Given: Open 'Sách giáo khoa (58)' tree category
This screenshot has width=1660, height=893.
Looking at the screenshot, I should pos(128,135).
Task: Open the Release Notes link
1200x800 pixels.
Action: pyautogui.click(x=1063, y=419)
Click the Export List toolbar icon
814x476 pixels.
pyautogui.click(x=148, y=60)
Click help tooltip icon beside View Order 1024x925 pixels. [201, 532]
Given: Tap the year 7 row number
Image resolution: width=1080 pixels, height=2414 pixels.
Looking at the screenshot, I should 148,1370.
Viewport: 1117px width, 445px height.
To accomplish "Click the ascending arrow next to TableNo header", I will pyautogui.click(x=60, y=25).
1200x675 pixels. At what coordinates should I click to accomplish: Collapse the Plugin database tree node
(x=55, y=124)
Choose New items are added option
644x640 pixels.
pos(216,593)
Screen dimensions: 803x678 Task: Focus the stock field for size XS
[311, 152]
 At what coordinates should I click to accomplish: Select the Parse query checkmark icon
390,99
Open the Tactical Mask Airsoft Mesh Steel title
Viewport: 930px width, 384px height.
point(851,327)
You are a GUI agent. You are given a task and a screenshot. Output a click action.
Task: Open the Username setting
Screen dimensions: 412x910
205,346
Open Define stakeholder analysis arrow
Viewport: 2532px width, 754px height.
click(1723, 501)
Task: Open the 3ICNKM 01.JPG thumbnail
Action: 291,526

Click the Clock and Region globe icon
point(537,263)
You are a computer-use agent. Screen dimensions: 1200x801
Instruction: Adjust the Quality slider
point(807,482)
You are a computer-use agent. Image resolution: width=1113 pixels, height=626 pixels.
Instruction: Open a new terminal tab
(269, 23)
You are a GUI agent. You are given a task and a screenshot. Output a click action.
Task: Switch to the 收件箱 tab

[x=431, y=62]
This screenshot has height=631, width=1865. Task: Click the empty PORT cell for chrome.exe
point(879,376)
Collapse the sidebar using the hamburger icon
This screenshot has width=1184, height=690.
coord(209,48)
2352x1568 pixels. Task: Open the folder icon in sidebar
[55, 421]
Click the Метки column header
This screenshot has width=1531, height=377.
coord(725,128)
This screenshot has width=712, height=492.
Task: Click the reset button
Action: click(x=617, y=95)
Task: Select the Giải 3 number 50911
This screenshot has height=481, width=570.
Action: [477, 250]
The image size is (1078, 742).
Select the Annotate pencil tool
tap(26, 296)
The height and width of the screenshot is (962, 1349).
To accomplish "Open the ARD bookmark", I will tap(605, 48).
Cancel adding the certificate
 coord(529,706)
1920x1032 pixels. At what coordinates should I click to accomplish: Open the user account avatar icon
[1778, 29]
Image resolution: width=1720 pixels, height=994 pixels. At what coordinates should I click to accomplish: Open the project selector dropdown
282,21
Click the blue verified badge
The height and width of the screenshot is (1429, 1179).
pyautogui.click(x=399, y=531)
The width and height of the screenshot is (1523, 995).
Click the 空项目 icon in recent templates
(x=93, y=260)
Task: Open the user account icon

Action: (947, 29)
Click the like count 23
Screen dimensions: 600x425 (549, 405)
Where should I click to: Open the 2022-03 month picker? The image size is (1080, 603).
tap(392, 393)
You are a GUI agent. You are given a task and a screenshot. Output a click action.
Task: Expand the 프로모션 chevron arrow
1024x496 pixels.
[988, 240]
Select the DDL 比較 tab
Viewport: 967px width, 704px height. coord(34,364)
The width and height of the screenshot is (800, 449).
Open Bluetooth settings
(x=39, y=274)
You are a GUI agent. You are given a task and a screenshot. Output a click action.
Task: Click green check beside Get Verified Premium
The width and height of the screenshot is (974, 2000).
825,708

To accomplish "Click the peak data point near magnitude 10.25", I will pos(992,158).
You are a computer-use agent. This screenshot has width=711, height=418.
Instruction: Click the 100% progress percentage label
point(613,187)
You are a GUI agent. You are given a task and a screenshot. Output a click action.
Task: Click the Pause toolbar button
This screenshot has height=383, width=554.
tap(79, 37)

▶ _About this exercise_
A bare number is required: the count of lines above with the string "computer".

▶ _Answer_
3